SECTION 10. Prohibition regarding the employment of replacements. — No public official employee, including officers and personnel of the Armed Forces of the Philippines or the Integrated National Police, or any armed person shall —
(a) Bring in, introduce or escort, in any manner, any individual who seeks to replace strikers in entering or leaving the premises of a strike area, or
(b) Work in place of the strikers.
Nothing herein shall be interpreted to prevent the aforementioned officials, employees or peace officers from taking any measure necessary to maintain peace and order and/or protect life and property.
SECTION 11. Peaceful picketing. — Workers shall have the right to peaceful picketing. No person engaged in picketing shall commit any act of violence, coercion or intimidation or obstruct the free ingress to or egress from the employer's premises for lawful purposes, or obstruct public thoroughfares.
No person shall obstruct, impede or interfere with, by force, violence, coercion, threats or intimidation, any peaceful picketing by workers during any labor controversy or in the exercise of the right to self-organization or collective bargaining or shall aid or abet such obstruction or interference. No employer shall use or employ any person to commit such acts nor shall any person be employed for such purpose.
SECTION 12. Injunctions. — No court or entity shall enjoin any picketing, strike or lockout, except as provided in Articles 218 and 264 of the Code.
The Commission shall have the power to issue temporary injunctions in such cases but only after due notice and hearing and in accordance with its rules. The reception of evidence for the application of a writ of injunction may be delegated by the Commission to any Labor Arbiter who shall submit his recommendations to the Commission for its consideration and resolution.

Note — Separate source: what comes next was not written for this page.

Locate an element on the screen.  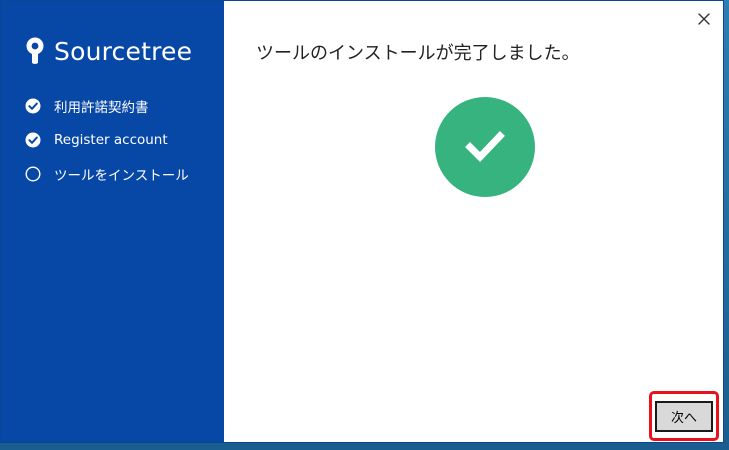
step-label: ツールをインストール is located at coordinates (122, 176).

Where the parties are not residents of Manila, the Labor Arbiter shall conduct hearings in such places as he may determine to be accessible to the parties and their witnesses.
Any ex parte restraining order issued by the Commission, or its Chairman or Vice-Chairman when the Commission is not in session and as prescribed by its rules, shall be valid for a period not exceeding 20 days.
SECTION 13. Criminal prosecution. — The regular courts shall have jurisdiction over any criminal action under Article 273 of the Code.
SECTION 14. Definition of "export-oriented industries." — For the purpose of paragraph (g) of Article 264 of the Code, "export-oriented industries" means firms exporting 50 percent or more of their products worth at least $1 million or those annually exporting at least $10 million worth of their products or those exporting manufactured or processed goods with high value or labor value added as distinguished from traditional exports.